Da oltre quattro secoli la filosofia occidentale si arrovella intorno al quesito posto in maniera al contempo semplice e «definitiva» da Cartesio: e se un genio maligno ci ingannasse? Da questo scoglio temibile prende l’avvio la riflessione filosofica di Luca Taddio, docente di Estetica all’Università di Udine, racchiusa nel libro Fenomenologia critica. Saggio sull’esperienza immediata della cosa (ed. Mimesis, 2011).
Con la sua problematizzazione Cartesio sembra mettere in dubbio non solo le nostre attuali percezioni e convinzioni, ma tutte le possibili percezioni e convinzioni. L’idea è così suggestiva (mentre sembra insuperabile, se non con la deliberata scelta di optare per il rifiuto tout court dell’ipotesi del genio) da essere stata più volte ripresa recentemente, sia in filosofia – da Hilary Putnam, col suo celebre esempio del cervello immerso in una vasca – sia al cinema, dal famoso film «Matrix»: in entrambi i casi all’uomo (o a quel che ne rimane: il cervello, appunto) sembra di interagire con una realtà esterna che di fatto non esiste, ma viene creata ad arte da entità aliene.
Insomma, l’ostacolo sembra insormontabile: pare non esserci modo di distinguere una percezione provocata da un oggetto «esterno» da una percezione indotta neurochimicamente all’interno della corteccia cerebrale. In questo punto si inserisce l’intuizione di Taddio: nell’impossibilità di stabilire la causa metafisica della percezione, non resta che attenersi alla percezione stessa. Cioè al fenomeno. Taddio sfrutta un cortocircuito poco evidente del «dispositivo del genio maligno», che lo porta addirittura a fare propria questa ipotesi (per poi superarla): ammesso anche il caso peggiore, e cioè che un genio maligno ci stia ingannando proprio in questo momento, nascondendoci la genuina realtà dei fenomeni e dandoci in pasto meri fenomeni, non di meno esso non può farlo a casaccio, ma sarà «costretto» a farlo mettendoci di fronte a fenomeni riconoscibili (altrimenti, dove nulla è riconoscibile e comprensibile, neanche l’inganno può venir perpetrato). Su questa necessaria regolarità costitutiva del mondo fenomenico l’autore fonda la sua proposta di una fenomenologia (eretica, in quanto intende rimanere disancorata da qualunque metafisica; se poi questo approccio fenomenologico radicale possa offrire a sua volta sviluppi metafisici successivi, non potrà essere che l’autore a dirlo, magari in un prossimo studio).

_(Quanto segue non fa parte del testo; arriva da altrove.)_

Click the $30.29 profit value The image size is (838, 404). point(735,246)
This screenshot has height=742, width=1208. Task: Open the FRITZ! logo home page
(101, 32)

Il linguaggio di Taddio è singolarmente chiaro e lineare, considerata soprattutto la particolarità della trattazione, intrisa di fenomenologia e di epistemologia e in dialogo con autori quali Merleau-Ponty, Wittgenstein, Severino, Husserl. La densità dei contenuti è alleggerita da un lungo capitolo finale scritto in forma di dialogo tra un metafisico e un percettologo. Certamente da consigliare, pur con l’avvertenza che si tratta di un saggio da studiare più che da leggere, e che richiede più di un’infarinatura di fenomenologia e di filosofia del linguaggio. Con una Prefazione di Giorgio Derossi e una Postfazione di Marcello Losito.
L. Taddio, Fenomenologia eretica. Saggio sull’esperienza immediata della cosa, ed. Mimesis, 2011, pp. 400, euro 28.